Die Filmfachpresse in Wiesbaden - von Norbert Wiesner

"Wir kamen von Süden und Noorrden" - sang damals die Leander, noch ahnungslos, daß einmal ein Wunder geschieht. Wiesbaden wurde nach dem Krieg zum organisatorischen Eierkopf der Filmwirtschaft. Und genau eben aus München und Hamburg zogen zwei Fachverlage - klein, aber fein - 1950 in die "Weltkurstadt", Filmweltkurstadt.

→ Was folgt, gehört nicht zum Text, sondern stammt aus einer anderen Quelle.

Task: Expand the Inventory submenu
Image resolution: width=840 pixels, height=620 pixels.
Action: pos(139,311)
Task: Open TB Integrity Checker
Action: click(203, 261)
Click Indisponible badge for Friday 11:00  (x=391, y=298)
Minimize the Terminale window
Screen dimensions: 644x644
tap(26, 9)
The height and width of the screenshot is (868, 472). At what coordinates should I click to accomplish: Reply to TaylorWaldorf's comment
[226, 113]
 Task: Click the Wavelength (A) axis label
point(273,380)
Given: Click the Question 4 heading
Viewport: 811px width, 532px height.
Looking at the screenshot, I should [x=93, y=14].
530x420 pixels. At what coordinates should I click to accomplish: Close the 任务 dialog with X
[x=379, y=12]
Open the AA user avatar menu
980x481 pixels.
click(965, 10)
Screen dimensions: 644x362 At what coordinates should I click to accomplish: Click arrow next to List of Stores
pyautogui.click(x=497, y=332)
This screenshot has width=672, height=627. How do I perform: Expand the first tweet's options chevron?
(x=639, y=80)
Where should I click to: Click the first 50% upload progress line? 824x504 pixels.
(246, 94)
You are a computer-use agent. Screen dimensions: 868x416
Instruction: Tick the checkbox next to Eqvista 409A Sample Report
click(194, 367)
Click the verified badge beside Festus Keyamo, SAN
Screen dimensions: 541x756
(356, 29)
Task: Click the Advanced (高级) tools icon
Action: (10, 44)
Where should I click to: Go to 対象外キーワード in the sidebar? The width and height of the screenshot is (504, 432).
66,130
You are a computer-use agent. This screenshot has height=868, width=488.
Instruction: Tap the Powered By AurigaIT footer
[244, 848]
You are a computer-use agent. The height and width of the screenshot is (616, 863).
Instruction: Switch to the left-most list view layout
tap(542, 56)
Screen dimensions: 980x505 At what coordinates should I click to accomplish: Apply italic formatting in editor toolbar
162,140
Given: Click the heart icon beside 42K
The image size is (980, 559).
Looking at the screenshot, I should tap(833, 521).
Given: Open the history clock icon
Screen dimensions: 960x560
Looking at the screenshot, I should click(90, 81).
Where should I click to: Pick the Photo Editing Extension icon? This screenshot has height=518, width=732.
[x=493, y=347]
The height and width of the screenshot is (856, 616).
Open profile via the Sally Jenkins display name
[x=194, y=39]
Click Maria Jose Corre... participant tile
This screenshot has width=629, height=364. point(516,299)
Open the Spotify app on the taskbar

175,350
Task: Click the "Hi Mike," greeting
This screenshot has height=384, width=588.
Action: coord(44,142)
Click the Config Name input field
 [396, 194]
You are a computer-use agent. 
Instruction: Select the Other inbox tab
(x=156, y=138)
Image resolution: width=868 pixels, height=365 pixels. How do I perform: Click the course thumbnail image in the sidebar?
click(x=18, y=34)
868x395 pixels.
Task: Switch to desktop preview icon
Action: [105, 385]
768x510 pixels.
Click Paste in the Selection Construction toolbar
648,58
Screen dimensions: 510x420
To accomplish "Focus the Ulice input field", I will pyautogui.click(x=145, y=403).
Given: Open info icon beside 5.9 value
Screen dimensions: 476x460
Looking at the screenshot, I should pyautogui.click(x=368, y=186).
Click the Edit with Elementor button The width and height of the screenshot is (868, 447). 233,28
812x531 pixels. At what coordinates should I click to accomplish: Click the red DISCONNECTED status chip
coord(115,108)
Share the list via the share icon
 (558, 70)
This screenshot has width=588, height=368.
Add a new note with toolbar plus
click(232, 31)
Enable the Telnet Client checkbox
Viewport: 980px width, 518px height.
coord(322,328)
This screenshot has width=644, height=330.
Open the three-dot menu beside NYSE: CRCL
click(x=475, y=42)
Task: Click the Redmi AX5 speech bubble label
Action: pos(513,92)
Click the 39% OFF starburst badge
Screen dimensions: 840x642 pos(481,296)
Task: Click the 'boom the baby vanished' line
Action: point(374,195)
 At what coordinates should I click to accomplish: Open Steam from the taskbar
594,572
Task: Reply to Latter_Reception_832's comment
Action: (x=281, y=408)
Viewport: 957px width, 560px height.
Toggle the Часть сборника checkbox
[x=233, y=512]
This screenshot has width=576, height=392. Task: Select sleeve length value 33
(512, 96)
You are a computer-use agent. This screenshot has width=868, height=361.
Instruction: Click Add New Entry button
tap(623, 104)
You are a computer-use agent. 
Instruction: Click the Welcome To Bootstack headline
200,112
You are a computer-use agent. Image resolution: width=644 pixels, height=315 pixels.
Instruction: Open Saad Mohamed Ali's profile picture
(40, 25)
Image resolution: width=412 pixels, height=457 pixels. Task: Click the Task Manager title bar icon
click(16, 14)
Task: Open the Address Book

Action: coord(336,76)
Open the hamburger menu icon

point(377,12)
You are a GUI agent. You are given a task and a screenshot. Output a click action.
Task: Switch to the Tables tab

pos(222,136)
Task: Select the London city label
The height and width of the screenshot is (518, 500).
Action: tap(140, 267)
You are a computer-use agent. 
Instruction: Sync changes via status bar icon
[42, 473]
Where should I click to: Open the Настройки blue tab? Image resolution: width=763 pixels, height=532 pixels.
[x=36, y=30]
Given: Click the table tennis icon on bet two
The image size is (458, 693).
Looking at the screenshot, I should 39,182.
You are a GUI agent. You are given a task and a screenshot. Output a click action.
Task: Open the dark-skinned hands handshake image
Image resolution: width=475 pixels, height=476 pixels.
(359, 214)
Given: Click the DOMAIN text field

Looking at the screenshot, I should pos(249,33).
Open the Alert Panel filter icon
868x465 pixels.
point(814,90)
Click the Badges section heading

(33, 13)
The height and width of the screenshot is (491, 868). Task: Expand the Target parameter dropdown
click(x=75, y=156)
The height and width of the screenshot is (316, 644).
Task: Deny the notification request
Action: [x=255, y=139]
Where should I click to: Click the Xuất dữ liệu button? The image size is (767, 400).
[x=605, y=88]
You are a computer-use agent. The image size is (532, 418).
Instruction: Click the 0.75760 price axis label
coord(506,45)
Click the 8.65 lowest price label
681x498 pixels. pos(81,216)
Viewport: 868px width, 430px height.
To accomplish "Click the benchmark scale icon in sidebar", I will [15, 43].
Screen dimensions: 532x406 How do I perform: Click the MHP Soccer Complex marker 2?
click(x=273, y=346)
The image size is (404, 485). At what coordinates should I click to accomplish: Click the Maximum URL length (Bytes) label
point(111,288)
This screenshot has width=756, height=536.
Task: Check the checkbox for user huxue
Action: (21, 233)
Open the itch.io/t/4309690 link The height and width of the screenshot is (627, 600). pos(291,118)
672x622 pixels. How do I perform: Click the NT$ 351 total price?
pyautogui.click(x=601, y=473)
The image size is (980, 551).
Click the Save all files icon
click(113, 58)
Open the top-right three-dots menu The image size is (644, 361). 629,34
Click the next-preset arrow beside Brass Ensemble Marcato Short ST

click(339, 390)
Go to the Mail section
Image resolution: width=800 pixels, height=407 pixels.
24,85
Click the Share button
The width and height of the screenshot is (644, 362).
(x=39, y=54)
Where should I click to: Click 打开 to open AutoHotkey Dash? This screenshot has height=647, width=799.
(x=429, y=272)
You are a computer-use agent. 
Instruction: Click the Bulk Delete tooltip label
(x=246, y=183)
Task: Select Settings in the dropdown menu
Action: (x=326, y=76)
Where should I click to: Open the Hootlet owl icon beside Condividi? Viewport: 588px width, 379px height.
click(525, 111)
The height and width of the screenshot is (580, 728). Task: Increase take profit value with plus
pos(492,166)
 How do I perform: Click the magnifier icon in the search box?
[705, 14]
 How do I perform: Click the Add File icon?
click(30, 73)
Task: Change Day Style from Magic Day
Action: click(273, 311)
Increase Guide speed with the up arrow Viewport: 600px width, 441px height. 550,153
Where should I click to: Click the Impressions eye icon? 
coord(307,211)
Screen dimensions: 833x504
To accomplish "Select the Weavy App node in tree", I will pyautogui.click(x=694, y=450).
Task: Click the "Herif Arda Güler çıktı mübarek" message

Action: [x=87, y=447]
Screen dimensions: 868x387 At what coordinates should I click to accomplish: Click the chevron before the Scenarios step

Dies ist die Geschichte von zwei, "beziehungsweise" von vier Fachzeitungen. Weil alle aber mal einzeln angefangen haben, zunächst ein Blick auf die beiden Wiesbadener Unternehmen:

Das "Film-Echo" und "Der neue Film".

Obwohl höchst unterschiedlich in Natur und Statur, wurden beide Verleger auf den gleichen Vornamen getauft: der Horst Axtmann und der Horst G. Feldt. Und alle ihre Hunde hießen Axel. Damit genug der Gemeinsamkeiten.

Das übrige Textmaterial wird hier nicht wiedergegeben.